**SET EXERCISE**
Duplicate the records from the line with "Click 前往 under 梦华录" up to and including the line with "click(111, 66)", omitting the pictures.
┌─ EXTRACTED DATA
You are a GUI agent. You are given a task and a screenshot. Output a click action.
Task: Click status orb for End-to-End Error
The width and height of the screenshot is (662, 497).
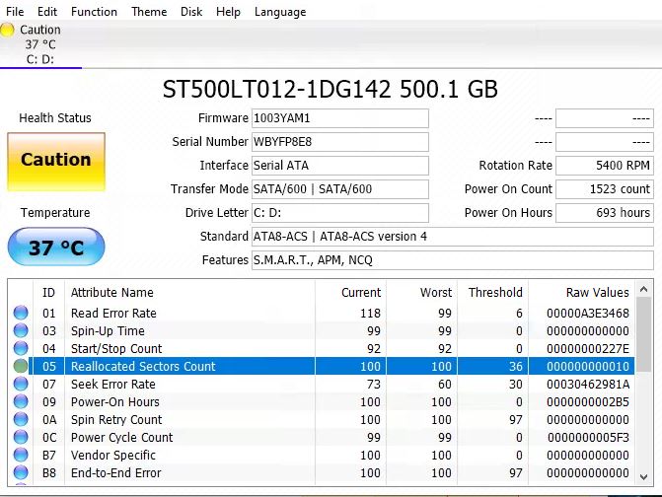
└─
┌─ EXTRACTED DATA
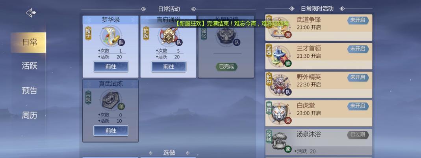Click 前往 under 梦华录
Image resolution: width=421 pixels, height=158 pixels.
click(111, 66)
└─
┌─ EXTRACTED DATA
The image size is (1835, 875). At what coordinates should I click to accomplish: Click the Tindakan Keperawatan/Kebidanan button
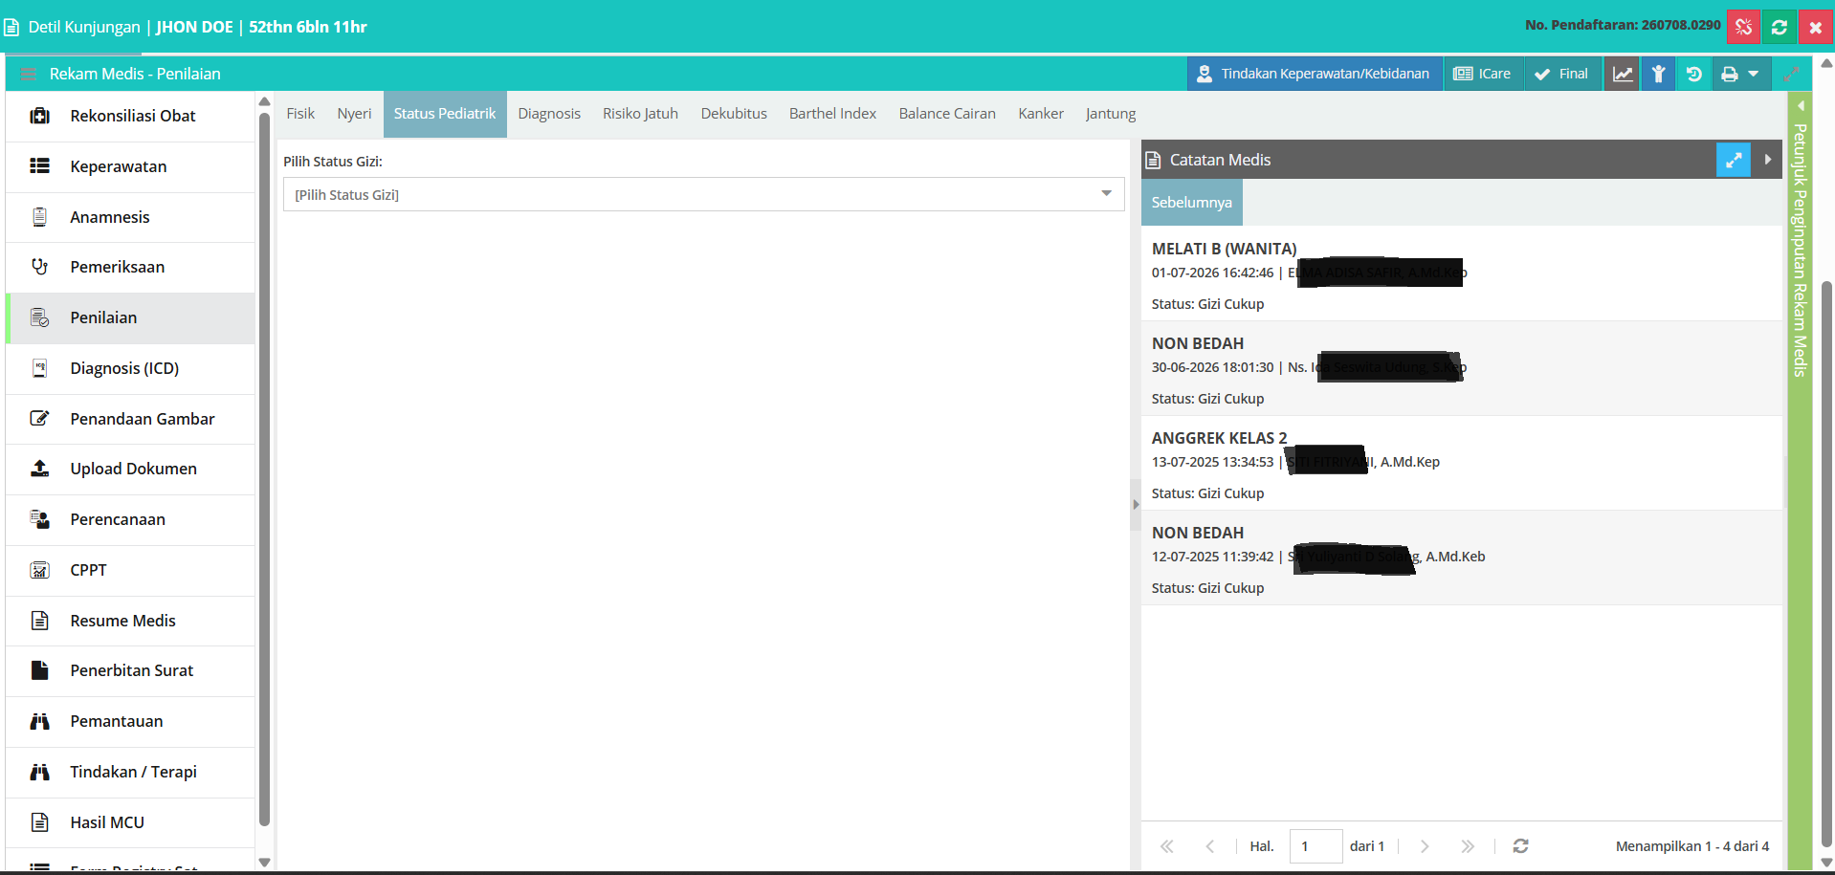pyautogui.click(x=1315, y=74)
└─
**RESPONSE TO THIS TASK**
Click 前往 under 梦华录
Image resolution: width=421 pixels, height=158 pixels.
click(111, 66)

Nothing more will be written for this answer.